`run_summarization.py` isn't computing on GPU (but allocate memory) #18

pltrdy · 2017-06-01T16:01:01Z

Strange fact. I've been trying to train summarization with default parameters and default dataset.

It turns out that the GPU is detected (2017-06-01 17:57:05.548650: I tensorflow/core/common_runtime/gpu/gpu_device.cc:977] Creating TensorFlow device (/gpu:0) -> (device: 0, name: GeForce GTX 1080, pci bus id: 0000:01:00.0)), some GPU memory is alocated for the process, but nothing is running on it (load: 0%). It sometimes peak at around 27% for very short time.

The GPU is a single 1080 with 8G RAM (4617MiB allocated by the process)

Any idea?

The text was updated successfully, but these errors were encountered:

pedrobalage · 2017-06-01T16:19:19Z

@pltrdy, try to change the follow line
https://github.com/abisee/pointer-generator/blob/master/run_summarization.py#L125
to
default_device = tf.device('/gpu:0')

pltrdy · 2017-06-01T16:27:03Z

Thx @pedrobalage, I actually removed this block. I don't really understand why the device is hardcoded. Shouldn't it be left "default" (and then user can (un/)set CUDA_VISIBLE_DEVICE) or at least a parameter?

pedrobalage · 2017-06-01T16:33:14Z

@pltrdy, I didn't understand this decision too. This was the only way it worked for me. I also setup the CUDA_VISIBLE_DEVICE.

pltrdy · 2017-06-01T16:37:50Z

@pedrobalage thanks for sharing it, I didn't even noticed this line.

@abisee I forked, switched to python3 syntax & removed this line. My python 3 implementation wont be compatible because of bytes vs str differences so I'm not sure a PR would be welcomed for that.
https://github.com/pltrdy/pointer-generator

ioana-blue · 2017-06-01T17:13:18Z

thanks for pointing this out @pltrdy removing that line allows the code to run on the gpu and it's going 20x faster. so you pretty much made my life go by 20 times faster 👍

tianjianjiang · 2017-06-01T22:21:06Z

Another related discussion can be found in #3

pltrdy · 2017-06-01T22:34:15Z

@ioana-blue In fact I just complained then @pedrobalage helped us ;)

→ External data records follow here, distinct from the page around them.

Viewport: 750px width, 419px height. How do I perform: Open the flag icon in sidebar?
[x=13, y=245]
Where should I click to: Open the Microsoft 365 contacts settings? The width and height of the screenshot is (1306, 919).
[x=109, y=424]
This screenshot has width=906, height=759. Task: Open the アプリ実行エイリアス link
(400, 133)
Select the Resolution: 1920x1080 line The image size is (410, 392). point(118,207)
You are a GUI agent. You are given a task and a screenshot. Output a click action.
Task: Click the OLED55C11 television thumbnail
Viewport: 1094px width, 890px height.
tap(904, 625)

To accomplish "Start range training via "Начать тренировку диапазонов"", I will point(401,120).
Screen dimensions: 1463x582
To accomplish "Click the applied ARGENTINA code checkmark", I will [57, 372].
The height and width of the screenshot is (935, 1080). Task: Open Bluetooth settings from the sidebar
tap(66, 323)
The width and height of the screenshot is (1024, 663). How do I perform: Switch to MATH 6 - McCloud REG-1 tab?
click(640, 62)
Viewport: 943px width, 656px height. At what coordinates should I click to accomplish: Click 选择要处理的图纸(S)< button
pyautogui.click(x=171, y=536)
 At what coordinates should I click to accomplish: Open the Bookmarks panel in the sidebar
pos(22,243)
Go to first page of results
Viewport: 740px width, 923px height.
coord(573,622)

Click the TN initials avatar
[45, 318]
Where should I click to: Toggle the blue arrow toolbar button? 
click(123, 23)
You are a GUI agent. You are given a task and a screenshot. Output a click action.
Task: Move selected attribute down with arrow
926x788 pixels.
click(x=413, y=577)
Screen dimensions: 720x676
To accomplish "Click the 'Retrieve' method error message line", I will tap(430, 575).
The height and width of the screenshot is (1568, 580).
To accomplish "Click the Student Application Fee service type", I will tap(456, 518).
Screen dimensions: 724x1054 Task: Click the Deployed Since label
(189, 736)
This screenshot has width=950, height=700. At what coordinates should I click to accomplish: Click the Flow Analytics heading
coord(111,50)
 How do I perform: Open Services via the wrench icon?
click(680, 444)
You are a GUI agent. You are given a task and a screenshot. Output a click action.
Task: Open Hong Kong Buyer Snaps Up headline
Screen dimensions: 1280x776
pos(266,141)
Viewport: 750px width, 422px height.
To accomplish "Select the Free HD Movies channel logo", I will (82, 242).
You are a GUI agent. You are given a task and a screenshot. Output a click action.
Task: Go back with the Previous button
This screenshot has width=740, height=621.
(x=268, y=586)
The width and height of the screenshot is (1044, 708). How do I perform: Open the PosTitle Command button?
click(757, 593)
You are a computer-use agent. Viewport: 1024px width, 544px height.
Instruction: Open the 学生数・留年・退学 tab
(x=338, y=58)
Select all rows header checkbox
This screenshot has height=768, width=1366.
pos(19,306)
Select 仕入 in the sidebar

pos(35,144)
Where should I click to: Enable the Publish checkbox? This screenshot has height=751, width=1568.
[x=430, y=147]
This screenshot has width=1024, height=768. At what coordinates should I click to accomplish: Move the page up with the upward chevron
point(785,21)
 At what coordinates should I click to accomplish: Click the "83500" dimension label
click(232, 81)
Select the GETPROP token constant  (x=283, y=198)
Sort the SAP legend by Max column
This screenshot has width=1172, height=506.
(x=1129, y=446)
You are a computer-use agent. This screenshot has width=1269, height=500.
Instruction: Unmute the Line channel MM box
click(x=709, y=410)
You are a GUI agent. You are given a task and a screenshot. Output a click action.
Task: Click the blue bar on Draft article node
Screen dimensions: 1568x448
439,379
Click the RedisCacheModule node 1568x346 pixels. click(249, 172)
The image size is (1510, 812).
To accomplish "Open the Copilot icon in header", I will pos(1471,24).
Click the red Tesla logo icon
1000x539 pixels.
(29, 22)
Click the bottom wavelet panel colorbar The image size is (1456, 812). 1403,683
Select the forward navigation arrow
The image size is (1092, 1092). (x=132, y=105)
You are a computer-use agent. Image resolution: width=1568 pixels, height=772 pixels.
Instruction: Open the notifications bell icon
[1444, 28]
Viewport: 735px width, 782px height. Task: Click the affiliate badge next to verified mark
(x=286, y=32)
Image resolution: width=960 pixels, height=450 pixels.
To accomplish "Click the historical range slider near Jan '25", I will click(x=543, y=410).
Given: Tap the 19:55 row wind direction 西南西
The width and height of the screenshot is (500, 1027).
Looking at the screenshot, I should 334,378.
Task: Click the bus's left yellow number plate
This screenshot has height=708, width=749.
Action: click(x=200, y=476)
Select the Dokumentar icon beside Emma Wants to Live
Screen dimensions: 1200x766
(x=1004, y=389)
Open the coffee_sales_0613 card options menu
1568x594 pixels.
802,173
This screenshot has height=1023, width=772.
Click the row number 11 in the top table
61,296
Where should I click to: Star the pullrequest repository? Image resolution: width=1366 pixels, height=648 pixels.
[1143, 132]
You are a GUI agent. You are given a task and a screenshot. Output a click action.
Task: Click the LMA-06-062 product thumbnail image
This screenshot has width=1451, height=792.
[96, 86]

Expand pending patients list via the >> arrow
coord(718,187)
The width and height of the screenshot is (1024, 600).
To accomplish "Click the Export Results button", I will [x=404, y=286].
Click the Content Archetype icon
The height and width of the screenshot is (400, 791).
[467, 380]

@tianjianjiang thx for referencing it. Interesting to notice that it's the same GPU. Can't figure out how this may work on K40 (used by the author) and not on 1080 since there is enough RAM. Maybe CUDA/TF version have some effect here. No idea.

tianjianjiang · 2017-06-02T01:54:08Z

@pltrdy You're welcome and I can also confirm that changing it from CPU to GPU can be worse on K80 and GT 650M.

tianjianjiang · 2017-06-02T02:37:45Z

BTW, there's a recent post about this topic https://datascience.stackexchange.com/questions/19220/choosing-between-cpu-and-gpu-for-training-a-neural-network
Also my GT 650M and K80 experience is usually a support to not use slow GPU with small RAM, and to be careful with GPU in virtualization (i.e. AWS EC2 and Google Cloud).

abisee · 2017-06-06T16:30:16Z

Hi everyone,

I'm afraid this will be a rather unsatisfactory answer, but the reason that we set default device to CPU is that our code is derived from the TextSum code, which does the same thing (see this line). Similarly, we have a few

with tf.device("/gpu:0"):

lines in model.py that are derived from similar lines in this file.

Personally I'm not sure what is the rationale for doing this (I think I tried removing these lines and didn't see a difference). But that's the code we ran for our experiments so we left it like that for reproducibility, in case it matters.

Edit: When we ran on our K40, the GPU-Util was non-zero so the GPU was being used.

ioana-blue · 2017-06-06T19:07:59Z

I'm new to everything related to this work, but learning. From what I read in the docs and looking at the code, this is my understanding.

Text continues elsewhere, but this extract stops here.